# YOUR TASK
Using the records that appear below, write out exactly the lines from the one with "The image size" through the one with "At what coordinates", keeping both end lines.

# INPUT DATA
────────

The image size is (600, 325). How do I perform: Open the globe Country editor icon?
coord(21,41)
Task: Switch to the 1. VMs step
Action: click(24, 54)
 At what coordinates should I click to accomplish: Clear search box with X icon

────────

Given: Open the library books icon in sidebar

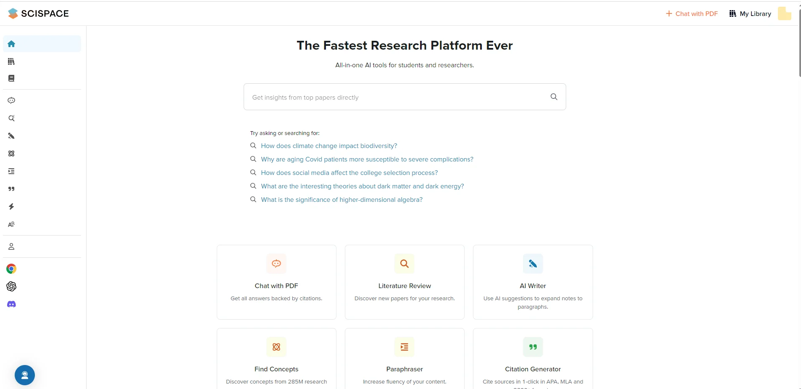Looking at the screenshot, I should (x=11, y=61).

────────

# RESULT
The image size is (600, 325). How do I perform: Open the globe Country editor icon?
coord(21,41)
Task: Switch to the 1. VMs step
Action: click(24, 54)
 At what coordinates should I click to accomplish: Clear search box with X icon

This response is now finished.